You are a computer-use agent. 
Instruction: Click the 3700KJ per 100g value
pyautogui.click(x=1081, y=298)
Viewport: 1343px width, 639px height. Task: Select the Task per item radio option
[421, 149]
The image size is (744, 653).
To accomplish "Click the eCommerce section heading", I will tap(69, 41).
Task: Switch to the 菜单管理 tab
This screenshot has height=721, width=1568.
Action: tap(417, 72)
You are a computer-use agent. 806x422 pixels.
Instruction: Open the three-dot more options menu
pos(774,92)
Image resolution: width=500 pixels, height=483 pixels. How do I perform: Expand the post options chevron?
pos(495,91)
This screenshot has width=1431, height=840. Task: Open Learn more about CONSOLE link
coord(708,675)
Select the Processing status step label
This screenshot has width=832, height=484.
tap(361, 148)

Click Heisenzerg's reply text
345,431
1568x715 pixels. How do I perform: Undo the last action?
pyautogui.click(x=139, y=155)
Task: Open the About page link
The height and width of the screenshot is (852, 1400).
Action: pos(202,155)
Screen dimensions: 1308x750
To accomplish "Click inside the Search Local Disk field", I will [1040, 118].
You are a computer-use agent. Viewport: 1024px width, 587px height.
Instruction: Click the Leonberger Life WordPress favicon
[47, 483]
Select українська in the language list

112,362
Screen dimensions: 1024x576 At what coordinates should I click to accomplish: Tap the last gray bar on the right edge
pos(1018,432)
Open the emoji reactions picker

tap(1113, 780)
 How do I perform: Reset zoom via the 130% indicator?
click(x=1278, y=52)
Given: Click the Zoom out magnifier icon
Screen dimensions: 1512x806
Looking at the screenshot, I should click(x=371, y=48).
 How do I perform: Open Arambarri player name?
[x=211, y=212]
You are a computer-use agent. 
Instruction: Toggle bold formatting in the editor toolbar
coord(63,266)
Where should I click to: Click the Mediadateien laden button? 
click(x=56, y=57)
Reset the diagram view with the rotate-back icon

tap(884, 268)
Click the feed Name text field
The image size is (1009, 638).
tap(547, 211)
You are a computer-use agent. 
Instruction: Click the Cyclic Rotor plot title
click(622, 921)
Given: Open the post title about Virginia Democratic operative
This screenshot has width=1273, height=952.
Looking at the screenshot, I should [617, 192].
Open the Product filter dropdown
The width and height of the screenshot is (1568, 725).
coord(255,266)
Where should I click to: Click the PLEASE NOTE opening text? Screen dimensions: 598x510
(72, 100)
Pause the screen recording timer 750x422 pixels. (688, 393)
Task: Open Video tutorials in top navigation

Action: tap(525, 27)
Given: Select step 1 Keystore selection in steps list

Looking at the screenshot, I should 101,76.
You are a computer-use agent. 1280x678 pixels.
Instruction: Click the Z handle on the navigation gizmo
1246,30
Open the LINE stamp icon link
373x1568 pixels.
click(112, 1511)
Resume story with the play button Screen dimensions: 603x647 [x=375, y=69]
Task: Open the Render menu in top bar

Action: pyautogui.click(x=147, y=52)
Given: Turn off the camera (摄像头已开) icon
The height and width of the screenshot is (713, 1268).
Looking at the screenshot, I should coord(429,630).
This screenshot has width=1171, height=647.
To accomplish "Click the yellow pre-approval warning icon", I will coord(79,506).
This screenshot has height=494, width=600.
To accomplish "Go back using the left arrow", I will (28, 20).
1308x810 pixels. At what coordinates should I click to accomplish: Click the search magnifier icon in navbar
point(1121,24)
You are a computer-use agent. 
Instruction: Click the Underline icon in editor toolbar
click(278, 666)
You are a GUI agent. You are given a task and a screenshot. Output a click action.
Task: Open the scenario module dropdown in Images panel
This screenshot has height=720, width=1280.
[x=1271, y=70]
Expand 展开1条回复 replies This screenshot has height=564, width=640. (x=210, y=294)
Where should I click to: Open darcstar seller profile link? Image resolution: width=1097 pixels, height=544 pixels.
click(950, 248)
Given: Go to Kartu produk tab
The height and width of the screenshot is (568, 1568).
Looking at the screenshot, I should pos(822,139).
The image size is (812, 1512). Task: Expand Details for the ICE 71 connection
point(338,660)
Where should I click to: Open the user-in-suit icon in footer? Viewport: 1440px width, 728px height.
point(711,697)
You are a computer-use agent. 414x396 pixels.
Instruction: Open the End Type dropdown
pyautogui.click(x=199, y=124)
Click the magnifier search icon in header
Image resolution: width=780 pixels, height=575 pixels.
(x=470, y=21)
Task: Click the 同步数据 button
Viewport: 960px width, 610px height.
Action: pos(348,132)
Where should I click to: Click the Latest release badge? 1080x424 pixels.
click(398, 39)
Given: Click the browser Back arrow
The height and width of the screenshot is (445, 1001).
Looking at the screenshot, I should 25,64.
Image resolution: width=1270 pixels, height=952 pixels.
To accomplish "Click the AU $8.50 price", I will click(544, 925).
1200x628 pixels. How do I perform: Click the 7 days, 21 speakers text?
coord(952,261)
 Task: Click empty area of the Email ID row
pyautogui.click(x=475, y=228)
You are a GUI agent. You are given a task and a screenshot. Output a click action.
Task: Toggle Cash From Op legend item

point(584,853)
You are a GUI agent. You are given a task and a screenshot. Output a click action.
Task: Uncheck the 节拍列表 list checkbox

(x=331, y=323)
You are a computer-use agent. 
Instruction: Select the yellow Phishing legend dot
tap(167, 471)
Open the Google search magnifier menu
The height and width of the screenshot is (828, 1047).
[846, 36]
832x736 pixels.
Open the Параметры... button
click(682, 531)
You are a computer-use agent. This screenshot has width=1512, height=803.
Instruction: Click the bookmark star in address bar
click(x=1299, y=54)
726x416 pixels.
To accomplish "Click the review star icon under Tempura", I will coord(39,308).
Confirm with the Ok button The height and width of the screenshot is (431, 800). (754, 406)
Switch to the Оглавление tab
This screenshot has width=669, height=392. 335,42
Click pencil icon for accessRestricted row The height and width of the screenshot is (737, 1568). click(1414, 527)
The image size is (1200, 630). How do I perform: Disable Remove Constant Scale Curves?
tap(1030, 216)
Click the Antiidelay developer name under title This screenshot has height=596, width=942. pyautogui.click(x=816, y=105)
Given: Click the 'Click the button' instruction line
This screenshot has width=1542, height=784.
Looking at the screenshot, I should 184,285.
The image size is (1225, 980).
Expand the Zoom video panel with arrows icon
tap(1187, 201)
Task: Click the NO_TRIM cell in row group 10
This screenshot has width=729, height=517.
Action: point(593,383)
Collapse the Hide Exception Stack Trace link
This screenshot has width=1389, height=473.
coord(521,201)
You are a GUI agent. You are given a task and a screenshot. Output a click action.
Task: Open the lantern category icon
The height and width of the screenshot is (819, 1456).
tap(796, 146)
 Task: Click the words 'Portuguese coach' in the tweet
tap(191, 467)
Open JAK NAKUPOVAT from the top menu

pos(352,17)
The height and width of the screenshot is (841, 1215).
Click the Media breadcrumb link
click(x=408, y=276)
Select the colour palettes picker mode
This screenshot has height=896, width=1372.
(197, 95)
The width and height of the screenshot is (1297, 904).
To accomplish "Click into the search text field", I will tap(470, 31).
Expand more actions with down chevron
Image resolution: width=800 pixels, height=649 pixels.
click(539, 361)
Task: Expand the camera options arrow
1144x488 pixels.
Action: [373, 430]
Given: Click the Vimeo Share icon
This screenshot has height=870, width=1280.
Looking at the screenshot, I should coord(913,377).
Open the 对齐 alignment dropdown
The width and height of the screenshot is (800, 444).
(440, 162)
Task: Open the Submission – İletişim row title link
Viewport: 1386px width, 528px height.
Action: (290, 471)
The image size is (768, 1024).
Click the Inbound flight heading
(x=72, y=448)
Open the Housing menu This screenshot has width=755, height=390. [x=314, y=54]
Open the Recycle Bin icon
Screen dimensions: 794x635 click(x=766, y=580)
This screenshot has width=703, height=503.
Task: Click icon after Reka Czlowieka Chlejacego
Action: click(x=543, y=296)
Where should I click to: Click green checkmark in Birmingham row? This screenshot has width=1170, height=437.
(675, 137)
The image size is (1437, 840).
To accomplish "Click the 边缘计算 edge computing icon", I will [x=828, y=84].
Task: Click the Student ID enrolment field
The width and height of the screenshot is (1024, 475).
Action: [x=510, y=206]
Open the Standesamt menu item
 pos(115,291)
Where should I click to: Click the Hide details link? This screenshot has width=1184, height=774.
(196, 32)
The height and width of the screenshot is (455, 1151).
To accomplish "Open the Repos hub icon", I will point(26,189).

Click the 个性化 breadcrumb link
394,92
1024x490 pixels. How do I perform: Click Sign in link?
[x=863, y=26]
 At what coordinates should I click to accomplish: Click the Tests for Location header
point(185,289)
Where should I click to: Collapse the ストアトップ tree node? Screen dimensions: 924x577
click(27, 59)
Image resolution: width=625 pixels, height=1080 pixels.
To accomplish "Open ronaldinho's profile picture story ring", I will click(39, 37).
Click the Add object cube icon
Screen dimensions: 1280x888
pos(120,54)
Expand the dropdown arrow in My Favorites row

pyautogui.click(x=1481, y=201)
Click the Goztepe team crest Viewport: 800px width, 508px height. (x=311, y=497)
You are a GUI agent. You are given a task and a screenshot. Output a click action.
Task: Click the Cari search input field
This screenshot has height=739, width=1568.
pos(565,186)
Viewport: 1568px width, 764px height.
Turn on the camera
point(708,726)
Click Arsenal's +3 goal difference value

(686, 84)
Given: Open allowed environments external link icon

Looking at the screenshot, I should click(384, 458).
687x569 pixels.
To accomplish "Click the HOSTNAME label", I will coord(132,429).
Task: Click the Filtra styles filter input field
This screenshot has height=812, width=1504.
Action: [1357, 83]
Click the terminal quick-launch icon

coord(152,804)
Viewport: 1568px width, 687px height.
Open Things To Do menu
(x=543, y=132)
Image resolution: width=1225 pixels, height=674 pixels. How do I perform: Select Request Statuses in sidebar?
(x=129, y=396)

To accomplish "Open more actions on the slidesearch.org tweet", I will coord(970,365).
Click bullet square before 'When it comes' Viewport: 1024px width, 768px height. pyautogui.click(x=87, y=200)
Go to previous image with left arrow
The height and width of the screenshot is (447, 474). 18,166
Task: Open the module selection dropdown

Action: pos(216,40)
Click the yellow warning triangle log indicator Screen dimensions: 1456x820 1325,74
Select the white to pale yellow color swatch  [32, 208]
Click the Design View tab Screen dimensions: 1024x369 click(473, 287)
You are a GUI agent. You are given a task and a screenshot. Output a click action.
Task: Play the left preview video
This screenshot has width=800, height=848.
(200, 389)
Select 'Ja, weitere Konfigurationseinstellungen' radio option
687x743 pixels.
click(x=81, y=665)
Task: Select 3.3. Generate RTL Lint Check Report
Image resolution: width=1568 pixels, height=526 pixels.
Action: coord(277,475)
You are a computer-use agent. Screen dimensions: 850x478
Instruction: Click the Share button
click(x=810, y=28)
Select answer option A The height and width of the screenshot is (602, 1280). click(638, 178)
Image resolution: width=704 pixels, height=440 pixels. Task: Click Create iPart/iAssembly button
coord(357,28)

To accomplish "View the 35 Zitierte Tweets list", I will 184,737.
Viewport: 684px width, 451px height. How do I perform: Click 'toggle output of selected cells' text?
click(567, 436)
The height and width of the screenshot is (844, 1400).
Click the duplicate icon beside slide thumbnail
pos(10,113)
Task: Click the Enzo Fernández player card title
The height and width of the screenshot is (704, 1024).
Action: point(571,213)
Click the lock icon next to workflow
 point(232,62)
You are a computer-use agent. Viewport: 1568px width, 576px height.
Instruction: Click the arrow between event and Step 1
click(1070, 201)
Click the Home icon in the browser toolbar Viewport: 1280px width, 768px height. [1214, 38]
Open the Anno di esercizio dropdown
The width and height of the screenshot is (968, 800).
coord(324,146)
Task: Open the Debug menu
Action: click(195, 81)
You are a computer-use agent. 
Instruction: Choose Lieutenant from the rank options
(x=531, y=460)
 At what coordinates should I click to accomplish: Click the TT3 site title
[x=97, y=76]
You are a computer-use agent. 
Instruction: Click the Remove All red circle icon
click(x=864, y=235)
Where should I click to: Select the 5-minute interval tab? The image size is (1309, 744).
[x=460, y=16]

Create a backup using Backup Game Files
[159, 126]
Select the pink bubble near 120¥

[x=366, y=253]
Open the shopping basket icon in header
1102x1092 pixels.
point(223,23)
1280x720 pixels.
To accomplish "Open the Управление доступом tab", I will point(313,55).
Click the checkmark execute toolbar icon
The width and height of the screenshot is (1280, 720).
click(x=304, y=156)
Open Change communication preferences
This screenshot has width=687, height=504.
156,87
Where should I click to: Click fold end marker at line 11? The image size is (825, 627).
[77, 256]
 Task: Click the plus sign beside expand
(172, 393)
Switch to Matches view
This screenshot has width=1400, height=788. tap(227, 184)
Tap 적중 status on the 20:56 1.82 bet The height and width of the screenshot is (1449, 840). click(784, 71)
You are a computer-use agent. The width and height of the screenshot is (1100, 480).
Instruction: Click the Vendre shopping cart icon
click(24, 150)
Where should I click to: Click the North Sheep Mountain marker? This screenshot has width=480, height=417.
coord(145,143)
=====
- **TASK STATEMENT**: In the material above, find every line with the word "input" and show it.

- **COMPLETED TASK**:
Task: Click the Cari search input field
Task: Click the Filtra styles filter input field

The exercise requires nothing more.